> [Instructions to follow]
Copy out, word for word, the stretch of the material below from the line containing "indicate (1278, 1487)" through the line containing "coordinates (202, 913).", including both of those lines.

> [Data for locating visible targets]
----

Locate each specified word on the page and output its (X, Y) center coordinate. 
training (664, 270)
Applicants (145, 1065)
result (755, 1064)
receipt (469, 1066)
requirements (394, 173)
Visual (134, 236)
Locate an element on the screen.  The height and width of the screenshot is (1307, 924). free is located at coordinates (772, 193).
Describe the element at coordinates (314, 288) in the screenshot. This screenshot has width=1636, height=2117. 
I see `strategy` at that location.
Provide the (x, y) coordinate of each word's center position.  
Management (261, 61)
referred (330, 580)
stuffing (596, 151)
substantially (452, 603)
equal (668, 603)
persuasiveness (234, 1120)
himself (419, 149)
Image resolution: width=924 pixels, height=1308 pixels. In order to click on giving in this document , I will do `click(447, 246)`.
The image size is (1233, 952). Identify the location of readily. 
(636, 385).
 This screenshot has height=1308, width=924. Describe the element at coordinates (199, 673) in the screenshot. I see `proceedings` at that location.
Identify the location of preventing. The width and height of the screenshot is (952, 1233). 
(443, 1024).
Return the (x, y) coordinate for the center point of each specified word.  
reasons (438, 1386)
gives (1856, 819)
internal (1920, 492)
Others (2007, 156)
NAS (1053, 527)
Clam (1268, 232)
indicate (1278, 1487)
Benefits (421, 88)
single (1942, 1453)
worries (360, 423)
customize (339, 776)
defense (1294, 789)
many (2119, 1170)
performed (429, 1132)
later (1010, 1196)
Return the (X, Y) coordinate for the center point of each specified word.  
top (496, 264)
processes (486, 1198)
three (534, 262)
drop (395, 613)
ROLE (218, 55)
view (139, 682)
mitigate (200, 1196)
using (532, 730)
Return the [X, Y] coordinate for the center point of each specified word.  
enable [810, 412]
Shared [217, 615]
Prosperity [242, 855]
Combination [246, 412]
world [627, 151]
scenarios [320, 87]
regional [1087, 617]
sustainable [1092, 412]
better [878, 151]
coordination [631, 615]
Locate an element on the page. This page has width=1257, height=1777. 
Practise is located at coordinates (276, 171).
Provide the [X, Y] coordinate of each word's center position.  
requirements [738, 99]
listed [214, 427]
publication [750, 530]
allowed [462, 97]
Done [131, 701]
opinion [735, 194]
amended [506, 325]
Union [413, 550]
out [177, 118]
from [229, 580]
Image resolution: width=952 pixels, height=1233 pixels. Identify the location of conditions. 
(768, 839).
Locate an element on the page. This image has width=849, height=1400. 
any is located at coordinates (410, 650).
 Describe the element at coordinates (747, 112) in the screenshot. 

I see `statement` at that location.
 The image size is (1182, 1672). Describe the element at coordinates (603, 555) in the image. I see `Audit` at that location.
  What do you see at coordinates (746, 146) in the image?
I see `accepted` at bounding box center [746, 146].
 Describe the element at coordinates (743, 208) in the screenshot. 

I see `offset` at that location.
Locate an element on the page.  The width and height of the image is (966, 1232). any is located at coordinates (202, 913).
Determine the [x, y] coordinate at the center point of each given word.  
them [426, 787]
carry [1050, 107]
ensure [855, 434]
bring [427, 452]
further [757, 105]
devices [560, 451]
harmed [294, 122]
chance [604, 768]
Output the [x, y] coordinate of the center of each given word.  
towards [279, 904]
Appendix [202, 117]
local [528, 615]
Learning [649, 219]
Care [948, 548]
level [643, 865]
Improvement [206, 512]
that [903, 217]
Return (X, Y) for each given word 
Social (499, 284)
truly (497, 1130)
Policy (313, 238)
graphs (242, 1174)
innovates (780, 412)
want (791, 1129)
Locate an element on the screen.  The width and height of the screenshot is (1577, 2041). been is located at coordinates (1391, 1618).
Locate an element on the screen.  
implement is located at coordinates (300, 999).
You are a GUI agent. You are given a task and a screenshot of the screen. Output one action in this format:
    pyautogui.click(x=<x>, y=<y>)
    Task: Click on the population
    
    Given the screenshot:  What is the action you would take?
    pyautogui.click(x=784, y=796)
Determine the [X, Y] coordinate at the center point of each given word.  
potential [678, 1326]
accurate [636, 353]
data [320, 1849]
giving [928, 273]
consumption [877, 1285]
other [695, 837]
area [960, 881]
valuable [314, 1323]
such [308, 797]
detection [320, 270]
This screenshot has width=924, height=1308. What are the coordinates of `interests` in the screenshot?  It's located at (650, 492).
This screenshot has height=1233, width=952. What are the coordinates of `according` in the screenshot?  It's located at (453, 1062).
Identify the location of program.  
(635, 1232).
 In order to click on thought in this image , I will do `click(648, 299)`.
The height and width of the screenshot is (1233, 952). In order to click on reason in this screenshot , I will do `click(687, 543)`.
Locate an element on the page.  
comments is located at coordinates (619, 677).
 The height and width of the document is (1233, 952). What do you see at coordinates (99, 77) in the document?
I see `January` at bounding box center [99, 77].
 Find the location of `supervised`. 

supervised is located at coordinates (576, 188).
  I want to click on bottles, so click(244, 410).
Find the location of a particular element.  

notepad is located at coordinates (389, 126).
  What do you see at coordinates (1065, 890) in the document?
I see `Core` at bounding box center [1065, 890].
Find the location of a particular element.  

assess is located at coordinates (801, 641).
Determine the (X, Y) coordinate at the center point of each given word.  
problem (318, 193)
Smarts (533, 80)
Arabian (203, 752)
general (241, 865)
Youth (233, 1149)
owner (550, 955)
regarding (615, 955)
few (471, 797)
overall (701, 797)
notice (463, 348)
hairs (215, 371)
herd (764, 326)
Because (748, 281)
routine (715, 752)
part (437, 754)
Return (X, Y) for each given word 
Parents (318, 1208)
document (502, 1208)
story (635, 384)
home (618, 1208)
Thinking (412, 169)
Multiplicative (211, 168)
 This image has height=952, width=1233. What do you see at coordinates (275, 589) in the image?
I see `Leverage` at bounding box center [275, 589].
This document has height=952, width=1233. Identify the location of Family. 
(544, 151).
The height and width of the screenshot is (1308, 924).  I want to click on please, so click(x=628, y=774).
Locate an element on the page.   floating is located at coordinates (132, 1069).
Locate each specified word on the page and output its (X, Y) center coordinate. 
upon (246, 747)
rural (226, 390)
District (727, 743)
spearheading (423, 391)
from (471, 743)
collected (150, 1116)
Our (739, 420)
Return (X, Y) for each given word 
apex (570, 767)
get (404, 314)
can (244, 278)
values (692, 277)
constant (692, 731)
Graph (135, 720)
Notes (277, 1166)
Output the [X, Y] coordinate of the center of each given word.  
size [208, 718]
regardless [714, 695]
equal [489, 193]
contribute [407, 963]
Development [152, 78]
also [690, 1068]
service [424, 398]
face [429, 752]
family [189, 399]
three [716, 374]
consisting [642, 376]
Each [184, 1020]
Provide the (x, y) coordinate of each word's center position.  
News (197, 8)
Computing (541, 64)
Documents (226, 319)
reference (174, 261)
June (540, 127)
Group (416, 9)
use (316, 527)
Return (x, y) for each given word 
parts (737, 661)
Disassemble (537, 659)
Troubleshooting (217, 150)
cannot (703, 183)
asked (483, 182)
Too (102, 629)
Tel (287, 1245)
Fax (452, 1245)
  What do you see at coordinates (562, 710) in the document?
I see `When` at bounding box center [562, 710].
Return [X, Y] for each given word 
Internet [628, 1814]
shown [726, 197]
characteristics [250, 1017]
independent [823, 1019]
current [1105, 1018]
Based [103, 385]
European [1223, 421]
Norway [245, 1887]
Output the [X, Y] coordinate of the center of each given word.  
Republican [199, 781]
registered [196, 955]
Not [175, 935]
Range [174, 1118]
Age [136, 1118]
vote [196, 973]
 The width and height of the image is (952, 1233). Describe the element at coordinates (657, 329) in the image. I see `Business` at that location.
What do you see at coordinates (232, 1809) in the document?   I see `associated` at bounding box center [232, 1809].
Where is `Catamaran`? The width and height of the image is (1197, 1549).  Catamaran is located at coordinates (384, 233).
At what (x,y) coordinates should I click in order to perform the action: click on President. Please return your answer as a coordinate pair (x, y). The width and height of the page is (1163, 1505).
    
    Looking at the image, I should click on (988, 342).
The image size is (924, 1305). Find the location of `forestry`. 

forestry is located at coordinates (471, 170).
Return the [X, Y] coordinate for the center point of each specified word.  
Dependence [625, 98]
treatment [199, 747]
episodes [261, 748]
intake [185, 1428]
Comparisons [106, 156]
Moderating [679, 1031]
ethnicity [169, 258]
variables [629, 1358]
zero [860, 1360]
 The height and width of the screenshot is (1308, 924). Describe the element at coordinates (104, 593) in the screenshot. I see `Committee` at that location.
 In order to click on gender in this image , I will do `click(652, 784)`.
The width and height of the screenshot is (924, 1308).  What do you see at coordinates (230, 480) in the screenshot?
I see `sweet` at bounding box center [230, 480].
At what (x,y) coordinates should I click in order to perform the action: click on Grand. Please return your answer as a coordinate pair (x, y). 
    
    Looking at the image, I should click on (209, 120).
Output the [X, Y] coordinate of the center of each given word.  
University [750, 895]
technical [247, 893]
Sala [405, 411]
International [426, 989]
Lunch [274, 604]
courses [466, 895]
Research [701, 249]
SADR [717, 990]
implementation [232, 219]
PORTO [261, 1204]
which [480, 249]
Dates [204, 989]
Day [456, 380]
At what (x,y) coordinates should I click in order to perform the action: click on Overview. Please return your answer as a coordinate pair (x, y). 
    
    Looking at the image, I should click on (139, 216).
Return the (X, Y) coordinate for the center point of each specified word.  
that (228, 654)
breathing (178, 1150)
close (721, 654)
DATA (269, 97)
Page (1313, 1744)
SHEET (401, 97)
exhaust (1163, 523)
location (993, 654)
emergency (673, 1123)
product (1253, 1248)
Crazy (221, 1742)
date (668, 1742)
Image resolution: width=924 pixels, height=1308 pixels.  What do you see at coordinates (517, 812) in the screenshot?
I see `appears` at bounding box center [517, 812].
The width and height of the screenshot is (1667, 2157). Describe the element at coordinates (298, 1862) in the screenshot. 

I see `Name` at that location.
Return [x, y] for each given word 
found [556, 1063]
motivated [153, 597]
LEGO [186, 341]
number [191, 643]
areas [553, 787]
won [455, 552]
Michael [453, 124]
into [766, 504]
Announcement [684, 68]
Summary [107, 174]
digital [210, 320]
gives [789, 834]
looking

----

> [Reply to the exercise]
indicate (1278, 1487)
Benefits (421, 88)
single (1942, 1453)
worries (360, 423)
customize (339, 776)
defense (1294, 789)
many (2119, 1170)
performed (429, 1132)
later (1010, 1196)
Return the (X, Y) coordinate for the center point of each specified word.  
top (496, 264)
processes (486, 1198)
three (534, 262)
drop (395, 613)
ROLE (218, 55)
view (139, 682)
mitigate (200, 1196)
using (532, 730)
Return the [X, Y] coordinate for the center point of each specified word.  
enable [810, 412]
Shared [217, 615]
Prosperity [242, 855]
Combination [246, 412]
world [627, 151]
scenarios [320, 87]
regional [1087, 617]
sustainable [1092, 412]
better [878, 151]
coordination [631, 615]
Locate an element on the page. This page has width=1257, height=1777. 
Practise is located at coordinates (276, 171).
Provide the [X, Y] coordinate of each word's center position.  
requirements [738, 99]
listed [214, 427]
publication [750, 530]
allowed [462, 97]
Done [131, 701]
opinion [735, 194]
amended [506, 325]
Union [413, 550]
out [177, 118]
from [229, 580]
Image resolution: width=952 pixels, height=1233 pixels. Identify the location of conditions. 
(768, 839).
Locate an element on the page. This image has width=849, height=1400. 
any is located at coordinates (410, 650).
 Describe the element at coordinates (747, 112) in the screenshot. 

I see `statement` at that location.
 The image size is (1182, 1672). Describe the element at coordinates (603, 555) in the image. I see `Audit` at that location.
  What do you see at coordinates (746, 146) in the image?
I see `accepted` at bounding box center [746, 146].
 Describe the element at coordinates (743, 208) in the screenshot. 

I see `offset` at that location.
Locate an element on the page.  The width and height of the image is (966, 1232). any is located at coordinates (202, 913).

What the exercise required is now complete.